2) Deleting still doesn't work correctly after moving the caret. Steps to reproduce:
 - open the test in Safari,
 - press Left arrow,
 - press Right arrow,
 - press Backspace.
Results: the whole ligature is deleted.

3) The automated test doesn't pass on Mac OS X. First, I'm getting EDITING DELEGATE lines that are not in this patch (I'm surprised that you didn't have them on Windows). Second, font metrics are different, so box sizes don't match. For this second problem, you could consider making the test text-only.

When problems (1) and (2) are fixed, we'll need automated tests for them, as well.
Comment 16 Hironori Bono 2008-12-02 02:23:04 PST
Created attachment 25669 [details]
seventh proposed (and temporal) fix without layout test results

Thank you for your review and comments.

Sorry for sending corrupted patch. I misunderstood the recent changes to the Editor class and wrote a completely corrupted fix.
Even though I have another fix (attached to this comment) which fixes the reported problems, I would not like to send its review request because I'm wondering if it works on MacOS X. I'm now getting a MacBook for my webkit development and moving my development environment to it. Once I move my development environment of WebKit to MacOS X and fixes problems on it, I will send a review request.
Comment 17 Hironori Bono 2008-12-08 23:19:32 PST
Created attachment 25877 [details]
eighth proposed fix

Sorry for my late response.
I got a macbook, set up my development environment for WebKit on it, and made my fix and tests work on it.
Is it possible to review the latest fix?
Comment 18 Hironori Bono 2008-12-09 00:52:40 PST
Created attachment 25878 [details]
nineth proposed fix

Sorry. I forgot changing the "LayoutTests/ChangeLog".
Is it possible to review this fix instead of the previous one?
Comment 19 Alexey Proskuryakov 2008-12-09 03:02:17 PST
Comment on attachment 25878 [details]
nineth proposed fix

+        Added test for verifying if a backspace key deletes only the last character of a ligature which consists of
+	multiple Unicode characters.

There is a tab in ChangeLog here, please replace it with spaces.

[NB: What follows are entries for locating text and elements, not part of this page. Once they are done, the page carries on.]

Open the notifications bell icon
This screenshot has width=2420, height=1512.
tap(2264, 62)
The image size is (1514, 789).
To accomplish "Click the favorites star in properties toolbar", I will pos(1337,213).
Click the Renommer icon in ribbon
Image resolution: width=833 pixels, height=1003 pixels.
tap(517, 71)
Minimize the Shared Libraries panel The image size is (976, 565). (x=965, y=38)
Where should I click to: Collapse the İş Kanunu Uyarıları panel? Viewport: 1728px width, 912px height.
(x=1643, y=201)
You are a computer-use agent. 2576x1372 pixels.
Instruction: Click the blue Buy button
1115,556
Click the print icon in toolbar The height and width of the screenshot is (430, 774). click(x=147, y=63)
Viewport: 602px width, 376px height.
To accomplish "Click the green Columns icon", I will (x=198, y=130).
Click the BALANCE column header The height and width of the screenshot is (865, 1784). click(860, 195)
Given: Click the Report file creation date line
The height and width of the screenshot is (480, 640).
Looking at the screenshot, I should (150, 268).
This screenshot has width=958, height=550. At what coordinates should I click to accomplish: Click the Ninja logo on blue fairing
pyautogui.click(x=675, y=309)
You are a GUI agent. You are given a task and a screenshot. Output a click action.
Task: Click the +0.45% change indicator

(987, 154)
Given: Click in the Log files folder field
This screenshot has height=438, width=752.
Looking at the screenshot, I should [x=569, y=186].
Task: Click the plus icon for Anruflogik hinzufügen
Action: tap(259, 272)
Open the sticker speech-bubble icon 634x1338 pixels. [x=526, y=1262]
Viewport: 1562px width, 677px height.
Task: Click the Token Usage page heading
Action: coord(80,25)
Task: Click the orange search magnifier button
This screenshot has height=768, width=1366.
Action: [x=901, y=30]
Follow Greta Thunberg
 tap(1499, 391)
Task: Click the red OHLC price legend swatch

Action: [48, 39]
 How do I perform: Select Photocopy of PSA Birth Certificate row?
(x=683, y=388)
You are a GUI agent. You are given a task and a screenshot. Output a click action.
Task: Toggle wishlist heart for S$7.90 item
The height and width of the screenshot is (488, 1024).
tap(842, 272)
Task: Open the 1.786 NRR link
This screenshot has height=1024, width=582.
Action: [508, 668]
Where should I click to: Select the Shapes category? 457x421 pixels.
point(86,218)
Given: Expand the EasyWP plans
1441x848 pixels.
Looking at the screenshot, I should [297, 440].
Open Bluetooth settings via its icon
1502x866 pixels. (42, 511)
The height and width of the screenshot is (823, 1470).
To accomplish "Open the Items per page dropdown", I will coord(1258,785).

These tests are not text-only, but the patch only includes text results. Please use layoutTestController to make the tests text-only:
if (window.layoutTestController)
    layoutTestController.dumpAsText().

This patch works much better, but it breaks at least one existing layout test for me: editing/deleting/delete-br-011.html. Does this happen on your machine?
Comment 20 Hironori Bono 2008-12-10 01:43:36 PST
Created attachment 25917 [details]
tenth proposed fix

Thank you for your review and sorry for my stupid mistakes.
I have added dumpAsText() calls in my tests and updated my patch to fix the layout-test regression in "delete-br-011.html".
As far as I tested in my macbook, I cannot see any more regressions in my macbook. (WebKit r39162 has several layout-test regressions and I cannot confirm my fix does not yield any more regressions, though.)
Comment 21 Alexey Proskuryakov 2008-12-10 04:50:43 PST
Comment on attachment 25917 [details]
tenth proposed fix

r=me. As already mentioned by Jungshik Shin in comment 4, there may be follow-up work to do for rare characters that do not have precomposed form, or for text that is encoded in decomposed form - but I don't expect this to come up in practice often, and user expectations in these cases aren't obvious.
Comment 22 Alexey Proskuryakov 2008-12-10 04:51:56 PST
Committed as <http://trac.webkit.org/changeset/39169>.
Comment 23 Alexey Proskuryakov 2008-12-10 05:16:12 PST
I just realized that the comments shouldn't talk about ligatures - ligatures are formed at rendering time from non-combining Unicode characters, like English "ffi", or many Indic ones. This patch fixed Backspace for sequences with combining characters, as ligatures worked correctly already.

This will need to be corrected to avoid future confusion.